While synthetic marijuana is a region-wide problem—and the DBH’s outreach efforts stretch to all eight wards—the problem is particularly acute in downtown D.C. right now. And there’s no easy solution.

The problem is prevalent among downtown’s homeless residents, but Bradley says that it’s not limited to that population. “The distinction I want to make here is that this isn’t so much a homeless problem, is that it’s a problem of this particular drug, which happens to be, in certain forms, distributed relatively inexpensively,” he says.

The real issue, Bradley says, is that dealers who are obtaining synthetic marijuana are operating in places where the District’s homeless populations usually hang out—like outside of the CCNV homeless shelter and around the Martin Luther King Jr. Library—as a way to deal synthetic marijuana incognito.

“What’s happened to us is that drug dealers are infiltrating in and among the homeless as a way of being invisible and conducting their business,” Bradley says. “As a byproduct, some of this is being distributed to homeless people.”

It gets more complicated. Synthetic marijuana is banned in D.C., but that’s not the case in nearby states, where it can be easily purchased at almost any gas station. That makes it fairly easy for distributors and dealers to bring it into D.C. and sell it for cheap.

And with producers and manufacturers constantly changing the chemical composition and branding in order to skirt new laws, it becomes even more difficult to regulate—and also, more dangerous. “By changing the ingredients,” Bradley says, “it’s as if the suppliers or the producers want to get ahead of enforcement or health regulators.”
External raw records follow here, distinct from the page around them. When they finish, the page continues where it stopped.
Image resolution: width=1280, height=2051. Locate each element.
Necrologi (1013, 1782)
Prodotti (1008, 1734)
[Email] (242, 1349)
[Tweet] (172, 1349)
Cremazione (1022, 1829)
But the DCRA’s latest adopted regulations instead targets the packaging and price of synthetic drugs, rather than the chemical ingredients of it. Under DCRA regulations, any product that’s sold with the intent to “produce effects on the central nervous system or brain function to change perception, mood, consciousness, cognition and/or behavior” in ways that are similar to marijuana, cocaine, or any Schedule I drug are illegal. Moreover, the regulations allow government officials to treat any product that is “expensive and contain unusual warnings” as synthetic drugs (the example the DCRA gives is that regulators could deduce that a gram of glass cleaner being sold for $20 with a “not for sale to minors” warning on it as a synthetic drug).

In yesterday’s press conference, Bowser, along with Metropolitan Police Chief Cathy Lanier, said government agencies are still working to address the problem.
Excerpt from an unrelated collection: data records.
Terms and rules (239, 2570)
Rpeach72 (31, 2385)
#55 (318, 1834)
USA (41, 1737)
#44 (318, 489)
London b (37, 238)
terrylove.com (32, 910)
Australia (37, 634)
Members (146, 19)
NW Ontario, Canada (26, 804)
“My administration is working multiple resources to crack down on the distribution and consumption of these dangerous synthetic drugs,” Bowser said, adding that her administration is working with the D.C. Council to finalize language in legislative measures aimed at cracking down on the sale and distribution of synthetic drugs.
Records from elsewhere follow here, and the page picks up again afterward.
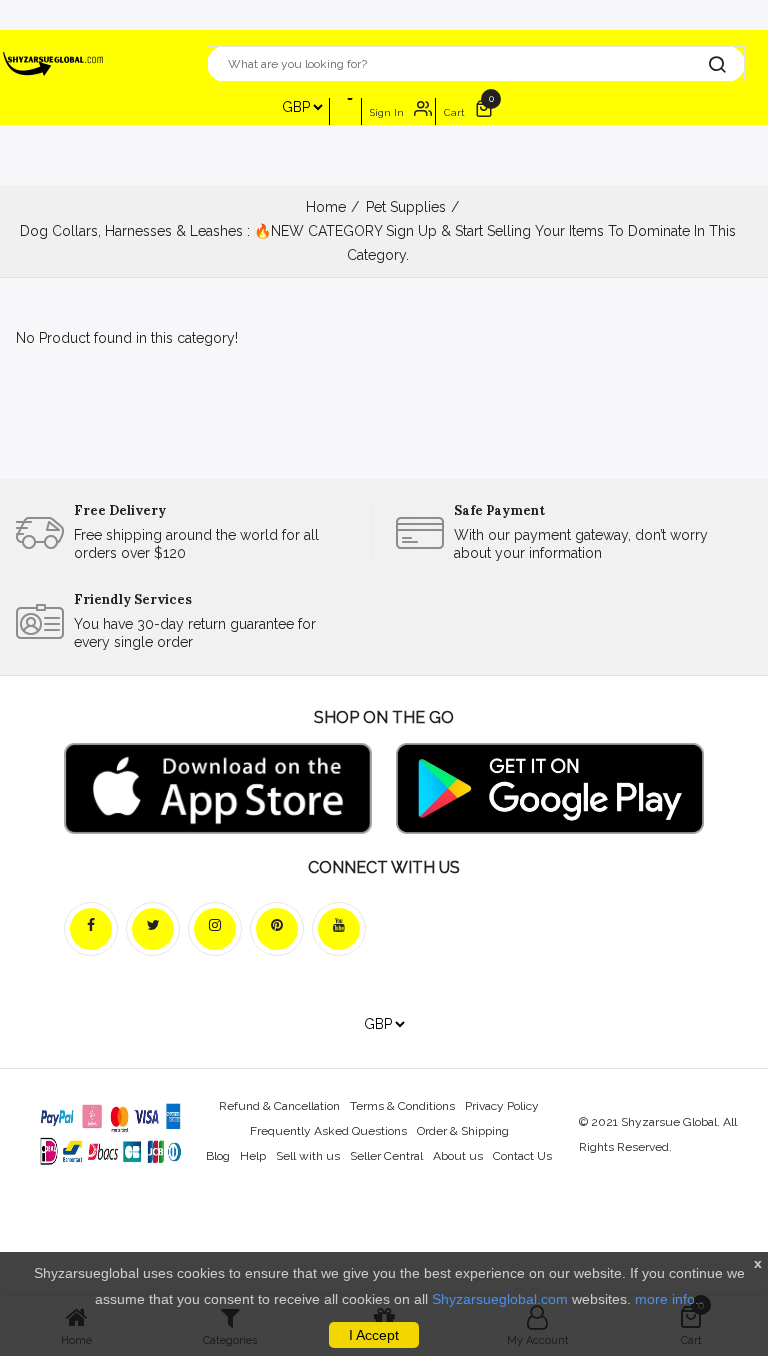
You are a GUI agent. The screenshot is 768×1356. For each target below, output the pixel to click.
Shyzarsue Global (669, 1122)
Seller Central (386, 1156)
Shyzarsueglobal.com (500, 1299)
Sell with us (308, 1156)
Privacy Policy (502, 1106)
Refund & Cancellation (279, 1106)
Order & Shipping (463, 1131)
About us (458, 1156)
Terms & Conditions (402, 1106)
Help (253, 1156)
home (326, 207)
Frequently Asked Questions (328, 1131)
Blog (218, 1156)
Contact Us (522, 1156)
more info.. (669, 1299)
Meanwhile, the DBH’s K2 Zombie campaign has a Youth Prevention Leadership Pool, in which they have youth volunteers help educate their peers about the dangers of synthetic marijuana. Bazron says they’re about to launch the next phase of the K2 Zombie campaign, which will feature Metrobus and bus stop ads throughout D.C., as well as “mobile advertisements” circulating through neighborhoods in all eight wards. They’re also working with their homeless outreach team to ensure that information is provided to individuals who are homeless.

And Bradley says the DowntownDC BID is actively and aggressively working with the MPD and the U.S. Attorney’s Office to eradicate the particular issue in downtown D.C.

“We’re very concerned on all levels,” he says. “We’re concerned for the homeless people who are vulnerable, we’re concerned for the public health issues, but we’re also concerned about the need to interdict this kind of drug dealing.”